Barack Obama avait-il un message à
transmettre à Joseph Kabila et à José Eduardo dos Santos par l’entremise de
Jakaya Kikwete ? s’interrogent-ils, perspicaces. Ou qu’il avait fait
transmettre par son ministre des Affaires étrangères et sur lequel il devait
insister en envoyant le Tanzanien Jakaya Kikwete ? ajoutent-ils.

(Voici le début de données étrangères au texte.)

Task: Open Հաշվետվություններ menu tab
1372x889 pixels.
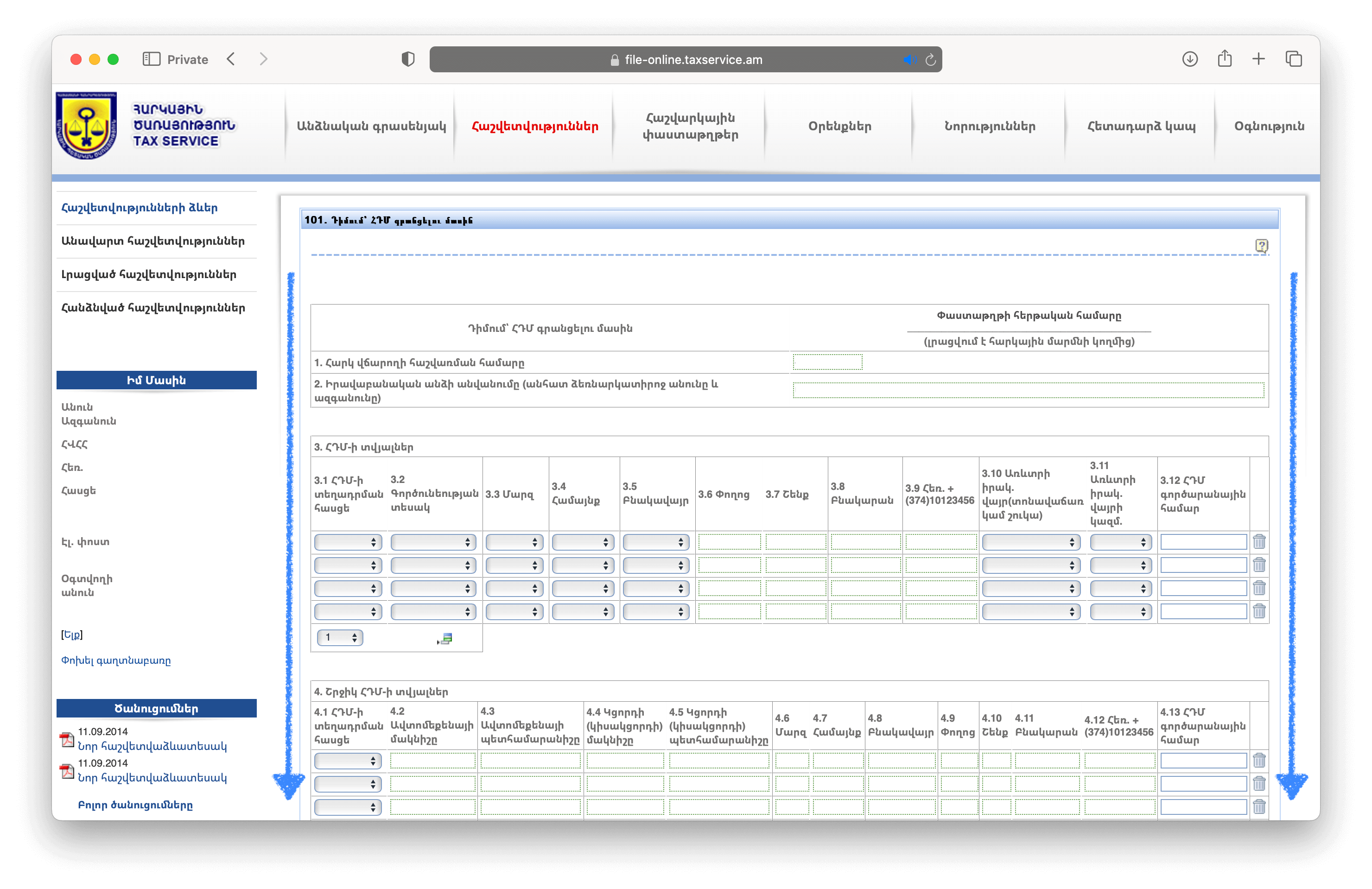Action: 534,126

Un Jakaya Kikwete dont le rôle et
l’aura politico-stratégique dans la région sont évidents. Pour rappel, au plus
fort de la crise en RDC confrontée avec la rébellion de fabrication rwandaise,
Jakaya Kikwete a pris position de manière responsable et d’un ton ferme en
faveur de la RDC en demandant au Rwanda, réfractaire au dialogue avec les
génocidaires présumés de 1994, notamment les rebelles des FDLR, de dialoguer
avec eux. Et face à la désinvolture de Paul Kagamé, Jakaya Kikwete n’a pas
manqué de brandir l’arme de la menace.
En plus, la Tanzanie est l’un des
pays contributeurs en contingents de la Brigade d’intervention rapide de l’Onu
qui appuient militairement les FARDC dans leur traque des groupes armés dans
l’Est de la RDC.
Est-ce à dire que l’Angola commence
à prendre la place qu’occupait jadis l’Afrique du Sud ? Quoiqu’il en soit,
tout porte à croire qu’il existe quelque chose – sans nom – qui fait courir autant
de dirigeants sur l’axe Kinshasa-Luanda et que Luanda est devenu un partenaire
important dans la stabilisation de la région des Grands Lacs.